For this exercise, return exactly the lines of the material below that begin at the one with "Последняя (1433, 66)" and stop after the one with "411 (1366, 66)".

━━━━━ DATA TO USE ━━━━━

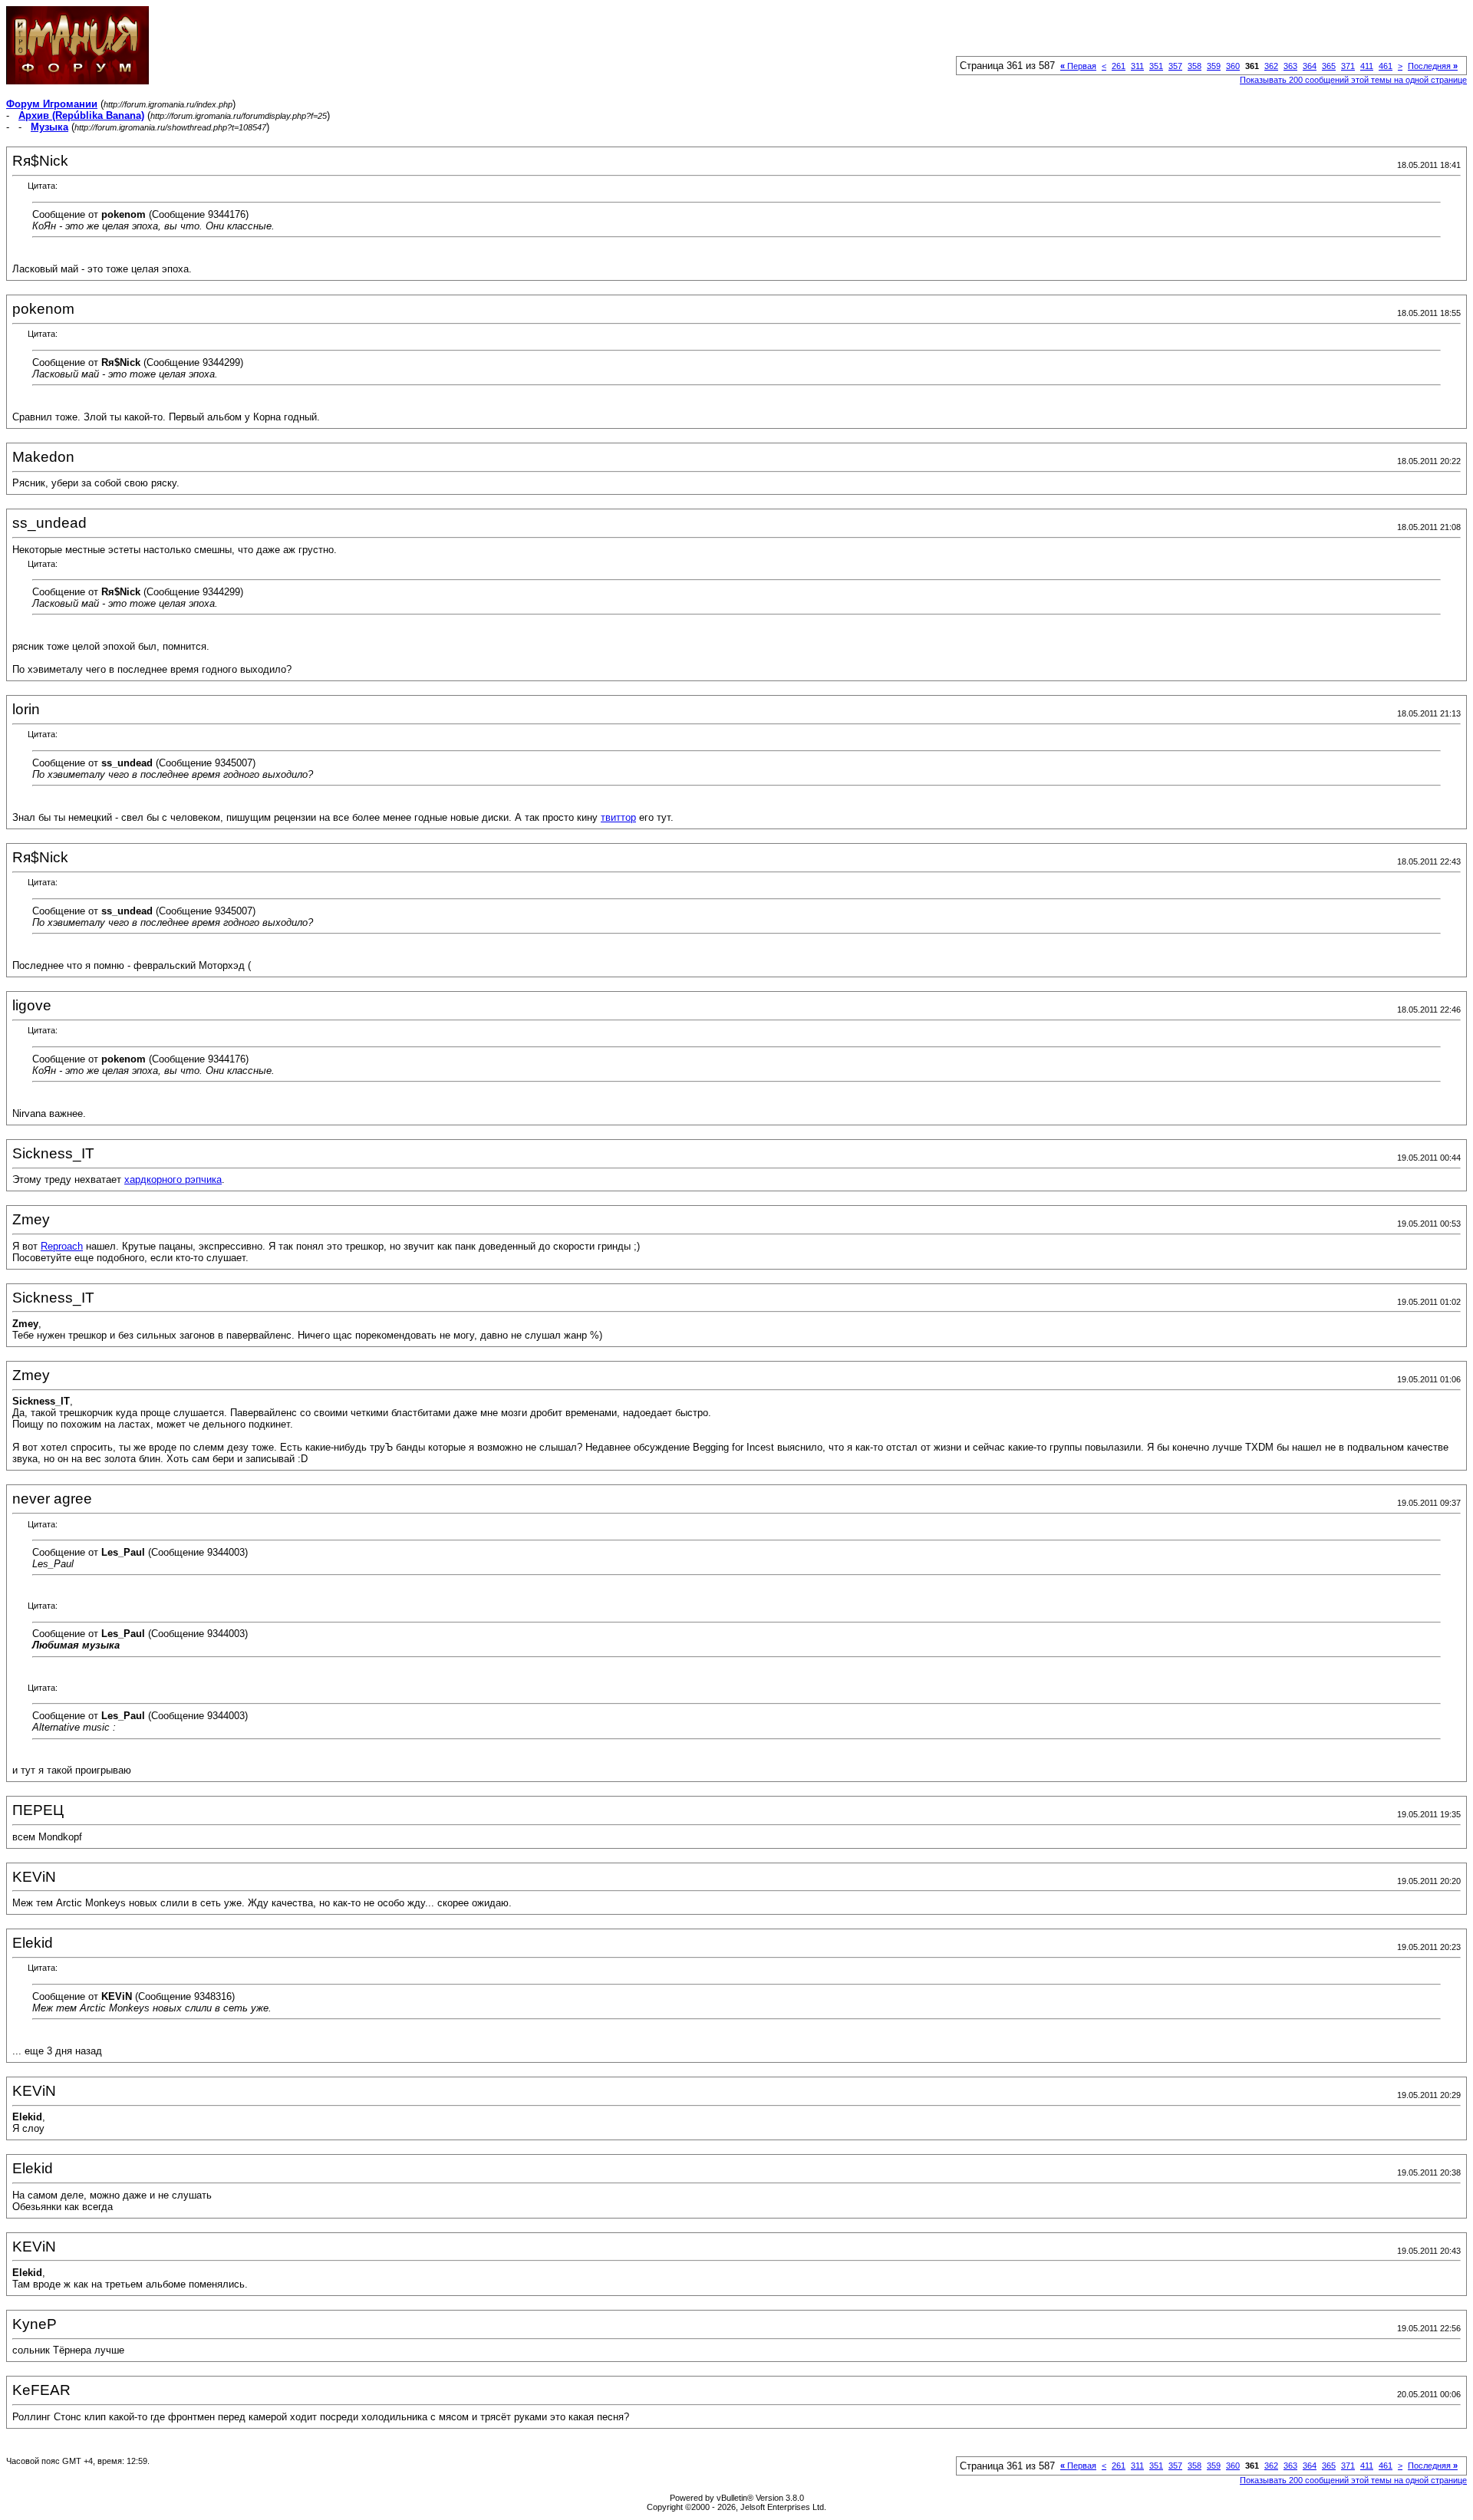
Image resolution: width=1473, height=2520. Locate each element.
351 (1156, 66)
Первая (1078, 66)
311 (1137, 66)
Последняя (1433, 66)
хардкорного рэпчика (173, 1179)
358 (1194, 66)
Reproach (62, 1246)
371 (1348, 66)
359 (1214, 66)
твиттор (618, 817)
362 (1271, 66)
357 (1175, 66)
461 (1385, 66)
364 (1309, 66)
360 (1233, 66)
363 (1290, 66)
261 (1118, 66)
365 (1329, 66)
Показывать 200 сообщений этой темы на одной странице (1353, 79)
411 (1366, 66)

━━━━━
━━━━━ DATA TO USE ━━━━━

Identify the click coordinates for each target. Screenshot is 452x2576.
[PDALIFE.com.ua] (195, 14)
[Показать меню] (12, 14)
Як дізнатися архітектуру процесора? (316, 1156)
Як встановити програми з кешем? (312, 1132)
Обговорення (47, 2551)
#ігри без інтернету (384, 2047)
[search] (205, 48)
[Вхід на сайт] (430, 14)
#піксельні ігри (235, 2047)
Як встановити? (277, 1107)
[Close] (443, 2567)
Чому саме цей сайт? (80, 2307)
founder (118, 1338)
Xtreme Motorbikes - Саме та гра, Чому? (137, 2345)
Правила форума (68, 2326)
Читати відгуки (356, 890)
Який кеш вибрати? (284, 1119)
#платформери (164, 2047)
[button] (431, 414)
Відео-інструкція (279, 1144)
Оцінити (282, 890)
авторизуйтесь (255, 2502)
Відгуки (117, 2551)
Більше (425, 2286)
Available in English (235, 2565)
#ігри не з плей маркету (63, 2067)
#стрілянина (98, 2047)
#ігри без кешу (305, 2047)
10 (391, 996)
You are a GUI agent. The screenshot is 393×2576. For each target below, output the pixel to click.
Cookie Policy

━━━━━

COMPLETED EXERCISE
Последняя (1433, 66)
хардкорного рэпчика (173, 1179)
358 (1194, 66)
Reproach (62, 1246)
371 (1348, 66)
359 (1214, 66)
твиттор (618, 817)
362 (1271, 66)
357 (1175, 66)
461 (1385, 66)
364 (1309, 66)
360 (1233, 66)
363 (1290, 66)
261 (1118, 66)
365 (1329, 66)
Показывать 200 сообщений этой темы на одной странице (1353, 79)
411 (1366, 66)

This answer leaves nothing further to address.